The temptation to ‘unbelief’ (which really means rejection of Our Lord and His claims) is always there within us. Part of us longs to find an excuse for it outside us. The stronger the inner temptation the more readily and severely shall we be ‘scandalized’ by others.
I think I am as sensitive as you (or any other Christian) to the scandals, both of clergy and laity. I have suffered grievously in my life from stupid, tired, dimmed, and even bad priests; but I now know enough about myself to be aware that I should not leave the church (which for me would mean leaving the allegiance of Our Lord) for any such reasons: I should leave because I did not believe, and should not believe anymore, even if I had never met anyone in orders who was not both wise and saintly. I should deny the Blessed Sacrament, that is: call our Lord a fraud to His face.

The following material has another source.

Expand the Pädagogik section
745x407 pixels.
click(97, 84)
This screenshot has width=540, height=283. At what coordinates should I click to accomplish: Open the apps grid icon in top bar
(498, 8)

If He is a fraud and the Gospels fraudulent – that is: garbled accounts of a demented megalomaniac (which is the only alternative), then of course the spectacle exhibited by the Church (in the sense of clergy) in history and today is simply evidence of a gigantic fraud. If not, however, then this spectacle is alas! only what was to be expected: it began before the first Easter, and it does not affect faith at all – except that we may and should be deeply grieved. But we should grieve on our Lord’s behalf and for Him, associating ourselves with the scandalized heirs not with the saints, not crying out that we cannot ‘take’ Judas Iscariot, or even the absurd & cowardly Simon Peter, or the silly women like James’ mother, trying to push her sons.
It takes a fantastic will to unbelief to suppose that Jesus never really ‘happened’, and more to suppose that he did not say the things recorded all of him – so incapable of being ‘invented’ by anyone in the world at that time: such as ‘before Abraham came to be I am’ (John viii). ‘He that hath seen me hath seen the Father’ (John ix); or the promulgation of the Blessed Sacrament in John v: ‘He that he eateth my flesh and drinketh my blood hath eternal life.’

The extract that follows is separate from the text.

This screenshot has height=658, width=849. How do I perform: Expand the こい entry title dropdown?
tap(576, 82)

We must therefore either believe in Him and in what he said and take the consequences; or reject him and take the consequences. I find it for myself difficult to believe that anyone who has ever been to Communion, even once, with at least a right intention, can ever again reject Him without grave blame. (However, He alone knows each unique soul and its circumstances.)
but what about the superfical masses we attend (luckily here there is a lot of prayer going on: and no, people don't sing here either, meaning I suspect the quiet mass would be popular here too).
Again a quote from Tolkien:
Also I can recommend this as an exercise (alas! only too easy to find opportunity for): make your Communion in circumstances that affront your taste. Choose a snuffling or gabbling priest or a proud and vulgar friar; and a church full of the usual bourgeois crowd, ill-behaved children—from those who yell to those products of Catholic schools who the moment the tabernacle is opened sit back and yawn—open-necked and dirty youths, women in trousers and often with hair both unkempt and uncovered. Go to Communion with them (and pray for them). “It will be just the same (or better than that) as a mass said beautifully by a visibly holy man, and shared by a few devout and decorous people. “It could not be worse than the mess of the feeding of the Five Thousand—after which our Lord propounded the feeding that was to come.”